» What the task asks
Transcribe, verbatim, every line from the start of the entries through the line that contains "Task: Click the"; include both boundary lines and omit all others.

(Input for this task Opens)

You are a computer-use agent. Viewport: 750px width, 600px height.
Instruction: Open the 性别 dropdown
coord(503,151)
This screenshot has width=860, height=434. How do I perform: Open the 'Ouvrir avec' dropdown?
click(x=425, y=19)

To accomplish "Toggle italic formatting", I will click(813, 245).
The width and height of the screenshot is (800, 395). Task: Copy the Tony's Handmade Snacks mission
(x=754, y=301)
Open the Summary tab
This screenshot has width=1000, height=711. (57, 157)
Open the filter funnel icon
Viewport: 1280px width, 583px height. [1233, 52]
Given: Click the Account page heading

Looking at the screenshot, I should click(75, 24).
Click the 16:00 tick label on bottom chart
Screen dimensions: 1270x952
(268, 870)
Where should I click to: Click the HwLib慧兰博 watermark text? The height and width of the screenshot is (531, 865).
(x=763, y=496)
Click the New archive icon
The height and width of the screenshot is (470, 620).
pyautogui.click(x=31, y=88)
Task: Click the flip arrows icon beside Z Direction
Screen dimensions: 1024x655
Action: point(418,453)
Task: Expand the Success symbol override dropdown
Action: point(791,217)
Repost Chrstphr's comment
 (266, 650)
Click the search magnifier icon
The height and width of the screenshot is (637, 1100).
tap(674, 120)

(Input for this task Closes)

» Output of the exercise
You are a computer-use agent. Viewport: 750px width, 600px height.
Instruction: Open the 性别 dropdown
coord(503,151)
This screenshot has width=860, height=434. How do I perform: Open the 'Ouvrir avec' dropdown?
click(x=425, y=19)

To accomplish "Toggle italic formatting", I will click(813, 245).
The width and height of the screenshot is (800, 395). Task: Copy the Tony's Handmade Snacks mission
(x=754, y=301)
Open the Summary tab
This screenshot has width=1000, height=711. (57, 157)
Open the filter funnel icon
Viewport: 1280px width, 583px height. [1233, 52]
Given: Click the Account page heading

Looking at the screenshot, I should click(75, 24).
Click the 16:00 tick label on bottom chart
Screen dimensions: 1270x952
(268, 870)
Where should I click to: Click the HwLib慧兰博 watermark text? The height and width of the screenshot is (531, 865).
(x=763, y=496)
Click the New archive icon
The height and width of the screenshot is (470, 620).
pyautogui.click(x=31, y=88)
Task: Click the flip arrows icon beside Z Direction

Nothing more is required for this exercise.